Which of the following numbers is not equal to $\frac{-8}{27} ?$
(a) $\left(\frac{2}{3}\right)^{-3}$
(b) $-\left(\frac{2}{3}\right)^{3}$
(c) $\left(-\frac{2}{3}\right)^{3}$
(d) $\left(\frac{-2}{3}\right) \times\left(\frac{-2}{3}\right) \times\left(\frac{-2}{3}\right)$
(a) $\left(\frac{2}{3}\right)^{-3}$
We can write $\frac{-8}{27}$ as $\frac{-2 \times(-2) \times(-2)}{3 \times 3 \times 3}$. It can be written in the forms given below.

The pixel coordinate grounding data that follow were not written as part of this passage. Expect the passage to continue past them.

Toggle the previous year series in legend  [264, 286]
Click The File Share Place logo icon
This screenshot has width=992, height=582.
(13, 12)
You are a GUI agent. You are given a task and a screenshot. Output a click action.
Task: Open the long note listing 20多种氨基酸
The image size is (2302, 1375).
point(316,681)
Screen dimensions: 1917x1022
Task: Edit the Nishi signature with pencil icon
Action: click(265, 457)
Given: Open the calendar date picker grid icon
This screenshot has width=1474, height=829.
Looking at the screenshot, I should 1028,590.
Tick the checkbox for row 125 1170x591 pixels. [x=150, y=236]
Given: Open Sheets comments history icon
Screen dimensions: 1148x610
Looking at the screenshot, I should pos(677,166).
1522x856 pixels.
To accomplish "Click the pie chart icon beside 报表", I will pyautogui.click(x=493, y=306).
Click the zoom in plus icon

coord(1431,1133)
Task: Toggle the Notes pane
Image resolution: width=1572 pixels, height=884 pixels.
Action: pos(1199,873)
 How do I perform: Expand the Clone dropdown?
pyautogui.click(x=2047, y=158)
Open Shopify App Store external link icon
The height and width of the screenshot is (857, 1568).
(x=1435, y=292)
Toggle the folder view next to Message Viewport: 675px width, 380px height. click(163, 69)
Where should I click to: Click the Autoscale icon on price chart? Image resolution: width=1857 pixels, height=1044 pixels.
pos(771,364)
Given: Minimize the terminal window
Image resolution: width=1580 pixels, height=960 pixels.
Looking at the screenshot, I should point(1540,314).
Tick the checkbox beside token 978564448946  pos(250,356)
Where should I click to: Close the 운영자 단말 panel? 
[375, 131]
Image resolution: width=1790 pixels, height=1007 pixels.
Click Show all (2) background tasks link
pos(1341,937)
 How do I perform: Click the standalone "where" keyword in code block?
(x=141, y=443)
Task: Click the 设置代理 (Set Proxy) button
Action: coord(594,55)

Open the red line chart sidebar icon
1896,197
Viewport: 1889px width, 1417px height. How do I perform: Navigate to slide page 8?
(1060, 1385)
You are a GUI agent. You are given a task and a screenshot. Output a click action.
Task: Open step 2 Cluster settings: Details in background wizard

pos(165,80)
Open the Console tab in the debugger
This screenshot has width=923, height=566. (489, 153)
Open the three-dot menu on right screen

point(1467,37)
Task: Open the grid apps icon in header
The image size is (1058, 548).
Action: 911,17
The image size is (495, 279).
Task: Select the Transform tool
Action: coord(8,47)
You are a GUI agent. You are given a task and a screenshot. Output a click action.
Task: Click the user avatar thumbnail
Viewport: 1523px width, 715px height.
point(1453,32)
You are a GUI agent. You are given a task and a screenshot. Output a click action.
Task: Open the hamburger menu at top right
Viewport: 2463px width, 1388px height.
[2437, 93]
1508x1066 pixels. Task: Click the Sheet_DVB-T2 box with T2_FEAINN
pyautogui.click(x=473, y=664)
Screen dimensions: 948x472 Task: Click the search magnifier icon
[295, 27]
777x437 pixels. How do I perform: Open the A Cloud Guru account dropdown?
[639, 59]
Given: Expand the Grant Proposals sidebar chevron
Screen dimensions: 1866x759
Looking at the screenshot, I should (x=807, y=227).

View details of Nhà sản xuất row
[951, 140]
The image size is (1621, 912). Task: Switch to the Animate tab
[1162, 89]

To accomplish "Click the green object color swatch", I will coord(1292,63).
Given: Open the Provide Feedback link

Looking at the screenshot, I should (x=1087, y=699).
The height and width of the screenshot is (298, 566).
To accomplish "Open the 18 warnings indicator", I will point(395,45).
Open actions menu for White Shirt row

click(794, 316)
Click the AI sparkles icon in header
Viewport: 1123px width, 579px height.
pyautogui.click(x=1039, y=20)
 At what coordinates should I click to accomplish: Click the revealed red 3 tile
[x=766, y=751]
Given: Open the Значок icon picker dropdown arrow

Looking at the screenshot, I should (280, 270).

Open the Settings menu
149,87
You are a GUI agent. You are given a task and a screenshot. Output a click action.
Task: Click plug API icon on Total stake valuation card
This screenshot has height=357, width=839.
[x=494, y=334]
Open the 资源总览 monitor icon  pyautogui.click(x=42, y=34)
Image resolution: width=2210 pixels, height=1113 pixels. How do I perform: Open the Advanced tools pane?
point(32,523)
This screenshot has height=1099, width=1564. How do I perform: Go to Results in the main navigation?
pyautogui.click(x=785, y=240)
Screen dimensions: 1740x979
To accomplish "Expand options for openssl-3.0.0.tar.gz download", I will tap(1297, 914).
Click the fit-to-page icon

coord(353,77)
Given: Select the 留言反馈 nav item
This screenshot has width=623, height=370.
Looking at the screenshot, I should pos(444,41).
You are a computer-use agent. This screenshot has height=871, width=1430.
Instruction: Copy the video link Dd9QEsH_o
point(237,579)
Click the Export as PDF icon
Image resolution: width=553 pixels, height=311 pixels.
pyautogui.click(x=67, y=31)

$\frac{-2 \times(-2) \times(-2)}{3 \times 3 \times 3}=-\frac{2 \times 2 \times 2}{3 \times 3 \times 3}$ ---> work out the minuses
$=-\frac{2}{3} \times \frac{2}{3} \times \frac{2}{3}$
$=-\left(\frac{2}{3}\right)^{3}$
Hence, option (b) is equal to $\frac{-8}{27}$.
We can also write:
$\frac{-2 \times(-2) \times(-2)}{3 \times 3 \times 3}=\left(-\frac{2}{3}\right) \times\left(-\frac{2}{3}\right) \times\left(-\frac{2}{3}\right)$
$=-\left(\frac{2}{3}\right)^{3}$
Hence, option (c) is also equal to $\frac{-8}{27}$.
We can also write:
$\frac{-2 \times(-2) \times(-2)}{3 \times 3 \times 3}=\left(-\frac{2}{3}\right) \times\left(-\frac{2}{3}\right) \times\left(-\frac{2}{3}\right)$
Hence, option (d) is also equal to $-\frac{8}{27}$.
This leaves out option (a) as the one not equal to $-\frac{8}{27}$.